Nuovi spazi per i senzatetto a Torino: Comune, Arcidiocesi, Asl e Città della Salute fanno rete (VIDEO)

Oltre a soddisfare bisogni primari quali un pasto caldo o un letto, vuole mettere a disposizione risorse, strutture e competenze per assicurare assistenza sanitaria a chi è affetto da patologie

Comune di Torino, Arcidiocesi, Asl e Città della Salute uniti per aiutare i senza dimora in maniera più strutturata e prolungata.

È questo l'obiettivo del protocollo siglato questa mattina che, oltre a soddisfare bisogni primari quali un pasto caldo o un letto, vuole mettere a disposizione risorse, strutture e competenze per assicurare assistenza sanitaria a chi è affetto da patologie e creare percorsi di sostegno e inclusione.

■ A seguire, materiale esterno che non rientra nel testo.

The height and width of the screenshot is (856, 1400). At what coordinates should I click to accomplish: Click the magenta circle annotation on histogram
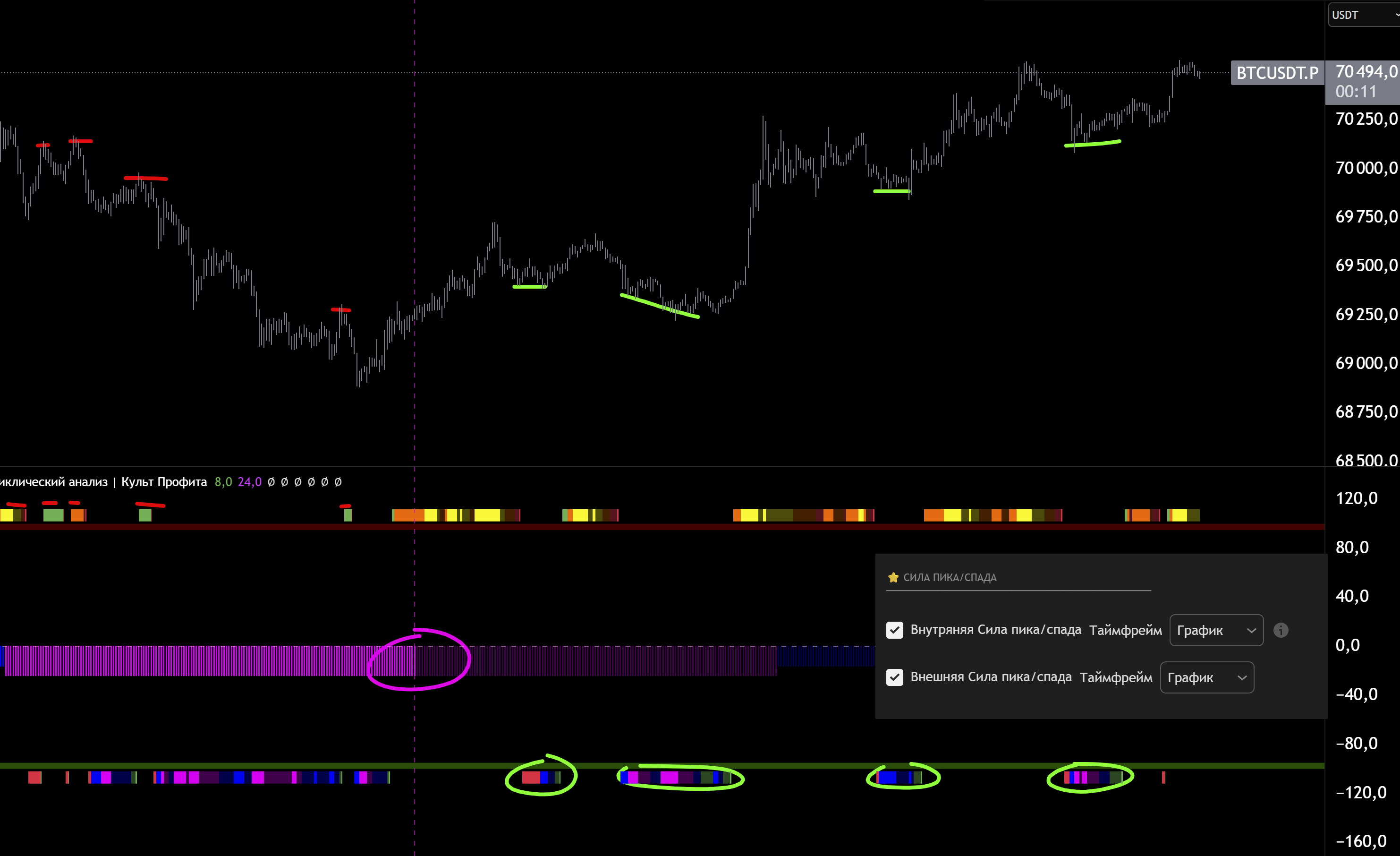pyautogui.click(x=418, y=660)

Durante l'anno sono circa 400 i posti di letto messi a disposizione dei senzatetto, che aumentano sino ad 800 nel periodo invernale. Grazie a questo protocollo l'Arcidiocesi offrirà, per quest'anno, 65 posti di accoglienza notturna tra via Cappelle Verde, via Arcivescovado e Villa Pellizzari e, di giorno, nei centri "La Sosta...con gli amici di Gabriele" di via Giolitti e il "Balsamo di Filomena" di via Cappel  Verde. "Questi spazi", ha spiegato l'assessore al welfare Sonia Schellino, "saranno operativi da subito, mentre quelli dell'ex Ospedale Maria Adelaide da gennaio".

In tutto verranno messi a disposizione circa un centinaio di posti in più, con precedenza per persone con fragilità di tipo sanitario e mentale. Il protocollo mira a fornire una risposta immediata per l'emergenza freddo, ma l'idea è di creare degli spazi a disposizione in maniera permanente.

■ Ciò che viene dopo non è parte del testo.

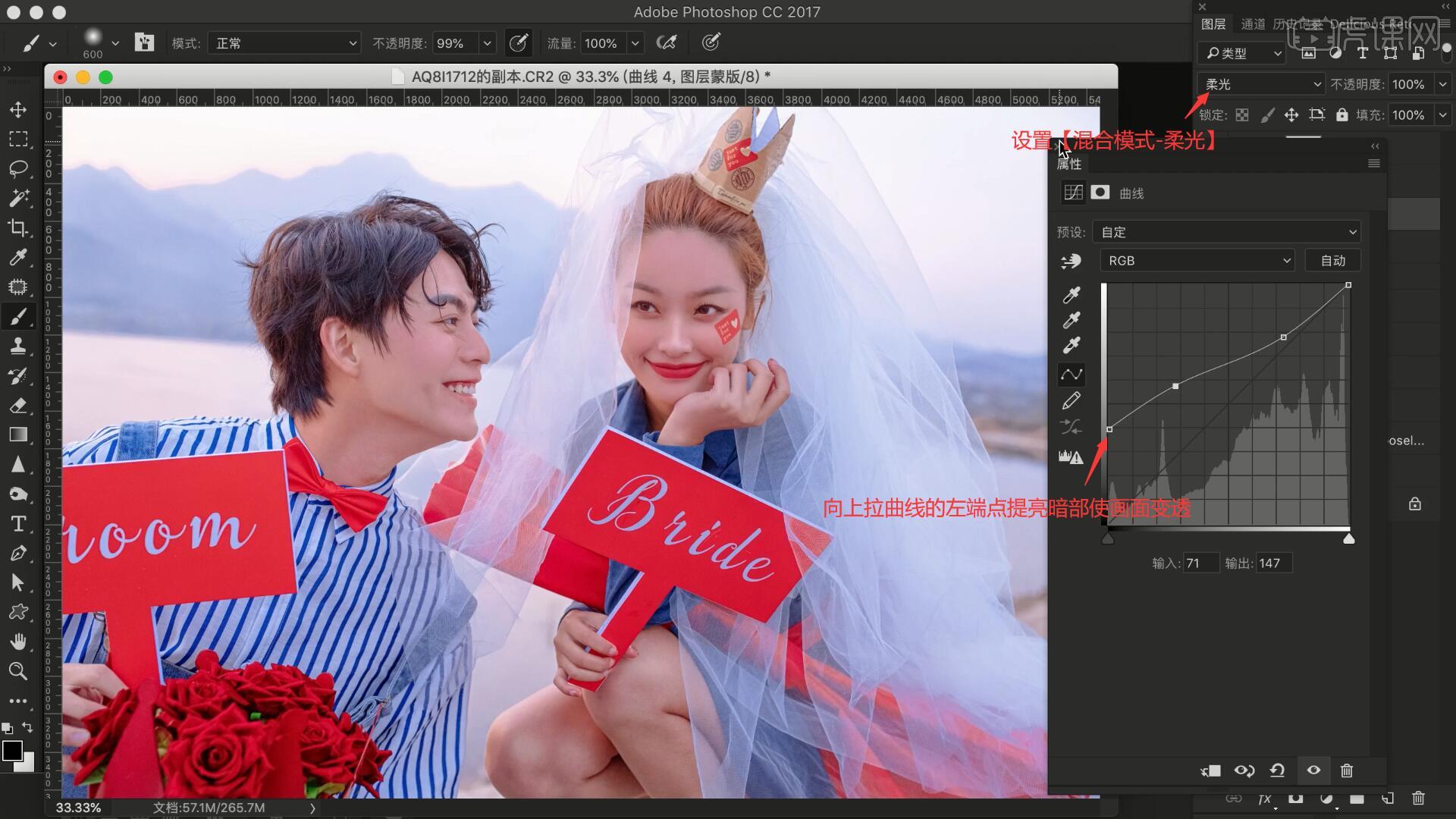This screenshot has width=1456, height=819.
Task: Select the pencil draw-curve tool
Action: (x=1072, y=400)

"Non è vero", ha evidenziato Pierluigi Dovis dell'Arcidiocesi, "che per chi non ha una casa un luogo è uguale ad un'altro: abbiamo messo tassello per fare un piccolo cambio di passo non sulla qualità, ma sulla velocità".

"Molto spesso", ha sottolineato il sindaco Chiara Appendino, "il tema delle nuove povertà viene trattato in termini di decoro e sicurezza urbana: è necessario un approccio umano per comprendere le difficoltà che vivono le persone".

"La questione non è più solo emergenziale, ma sostanziale: è necessario fare sentire accompagnate e ascoltate le persone che dall'oggi al domani si ritrovano in stato di indigenza".